Same, yet different: gating-modifying CACNA1D (Cav1.3) variants in human disease

Nadine J. Ortner1, Ferenc Török, Lucia Zanetti, Yuliia Nikonishyna, Nadja T. Hofer, Jörg Striessnig

Background: Tightly regulated Ca2+-influx through voltage-gated Cav1.3 L-type Ca2+ channels (LTCCs) is indispensable for proper physiological functions. Missense variants of their pore-forming α1 subunit (CACNA1D gene) have been found in patients with neurodevelopmental and endocrine dysfunction and alter channel gating in a complex manner, promoting Ca2+-influx at subthreshold potentials. Since the presence and severity of symptoms differs among affected individuals, we here aim at i) elucidating the underlying molecular mechanisms, ii) identifying factors that impact clinical manifestation, and iii) studying variant-specific responsiveness to clinically available dihydropyridine (DHP) LTCC inhibitors.

Method: Different splice variants of wildtype and mutant Cav1.3 α1 subunits (co-expressed with β3 or β2a and α2δ1) were transiently expressed in tsA201 cells. Biophysical properties and pharmacological modulation by the LTCC inhibitor isradipine were determined in whole-cell patch-clamp recordings (15mM Ca2+).

Results: All investigated disease-associated Cav1.3 mutant variants showed typical gating changes, in particular a shift of the voltage-dependence of gating towards more hyperpolarized membrane potentials. The extent of this shift differed strongly among variants (voltage of half-maximal activation, V0.5, shifted by -10 mV up to -30 mV). Moreover, tail currents were prolonged and kinetics of channel inactivation during 5-s long depolarizing stimuli to the voltage of maximal activation were either unaltered or affected differentially (de- or increased inactivation). Interestingly, mutation-induced gating defects were preserved in different splice variants of Cav1.3 channels. Perfusion with different concentrations of the DHP isradipine revealed mutation-specific changes of drug responsiveness, with most variants showing preserved or even increased isradipine sensitivity at negative membrane potentials (IC50 decreased by 2 to 7-fold with β3).

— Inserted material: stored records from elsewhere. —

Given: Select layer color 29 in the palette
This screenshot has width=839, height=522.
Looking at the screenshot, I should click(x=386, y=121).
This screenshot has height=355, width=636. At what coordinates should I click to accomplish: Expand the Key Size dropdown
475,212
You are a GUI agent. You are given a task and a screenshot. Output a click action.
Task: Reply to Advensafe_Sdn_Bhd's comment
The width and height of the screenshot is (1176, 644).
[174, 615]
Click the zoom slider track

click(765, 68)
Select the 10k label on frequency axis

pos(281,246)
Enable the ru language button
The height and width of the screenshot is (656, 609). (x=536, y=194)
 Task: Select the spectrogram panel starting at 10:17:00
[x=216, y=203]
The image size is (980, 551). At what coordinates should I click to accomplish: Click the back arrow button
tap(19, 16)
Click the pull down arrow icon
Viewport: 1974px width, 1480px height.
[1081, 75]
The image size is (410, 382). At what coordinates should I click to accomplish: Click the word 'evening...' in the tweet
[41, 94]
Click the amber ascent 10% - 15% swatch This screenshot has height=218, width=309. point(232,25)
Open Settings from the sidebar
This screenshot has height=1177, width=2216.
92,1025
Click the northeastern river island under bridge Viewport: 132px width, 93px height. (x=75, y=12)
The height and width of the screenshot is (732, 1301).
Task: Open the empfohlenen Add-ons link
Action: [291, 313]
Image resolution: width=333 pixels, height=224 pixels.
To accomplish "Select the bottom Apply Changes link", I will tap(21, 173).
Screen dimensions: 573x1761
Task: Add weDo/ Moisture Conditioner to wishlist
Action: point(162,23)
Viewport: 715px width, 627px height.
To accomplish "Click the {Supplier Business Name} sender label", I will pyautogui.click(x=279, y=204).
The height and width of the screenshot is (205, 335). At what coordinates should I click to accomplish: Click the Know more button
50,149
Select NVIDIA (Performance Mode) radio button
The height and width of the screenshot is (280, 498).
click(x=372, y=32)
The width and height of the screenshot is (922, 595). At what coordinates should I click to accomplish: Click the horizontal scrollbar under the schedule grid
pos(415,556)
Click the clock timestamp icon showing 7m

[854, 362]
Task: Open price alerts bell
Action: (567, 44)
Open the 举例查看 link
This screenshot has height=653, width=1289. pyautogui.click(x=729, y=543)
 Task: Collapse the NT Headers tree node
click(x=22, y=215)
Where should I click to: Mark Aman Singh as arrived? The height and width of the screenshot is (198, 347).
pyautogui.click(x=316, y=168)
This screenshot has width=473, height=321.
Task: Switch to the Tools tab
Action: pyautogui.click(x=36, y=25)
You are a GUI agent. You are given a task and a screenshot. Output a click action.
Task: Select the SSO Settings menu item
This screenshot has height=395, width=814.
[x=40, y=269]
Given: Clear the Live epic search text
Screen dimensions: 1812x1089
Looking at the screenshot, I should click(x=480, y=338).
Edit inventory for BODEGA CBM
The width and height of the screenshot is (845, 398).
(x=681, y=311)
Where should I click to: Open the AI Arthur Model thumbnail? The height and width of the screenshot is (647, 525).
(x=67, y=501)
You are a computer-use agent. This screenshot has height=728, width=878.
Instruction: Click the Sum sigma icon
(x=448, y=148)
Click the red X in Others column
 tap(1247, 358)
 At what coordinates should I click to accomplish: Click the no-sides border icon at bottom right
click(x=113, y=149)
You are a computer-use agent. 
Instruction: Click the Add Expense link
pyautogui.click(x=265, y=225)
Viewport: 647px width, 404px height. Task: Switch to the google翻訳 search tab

Conclusion: The low number of 13 patients affected by such high-risk CACNA1D variants precludes the identification of a clear genotype-phenotype correlation to date. However, the complex and variant-specific gating changes likely contribute to the observed inter-patient variability, and larger shifts of V0.5 seem to correlate with disease severity. In the absence of reliable Cav1.3-selective inhibitors, our findings of preserved or even increased DHP sensitivity justify off-label treatment attempts in affected individuals.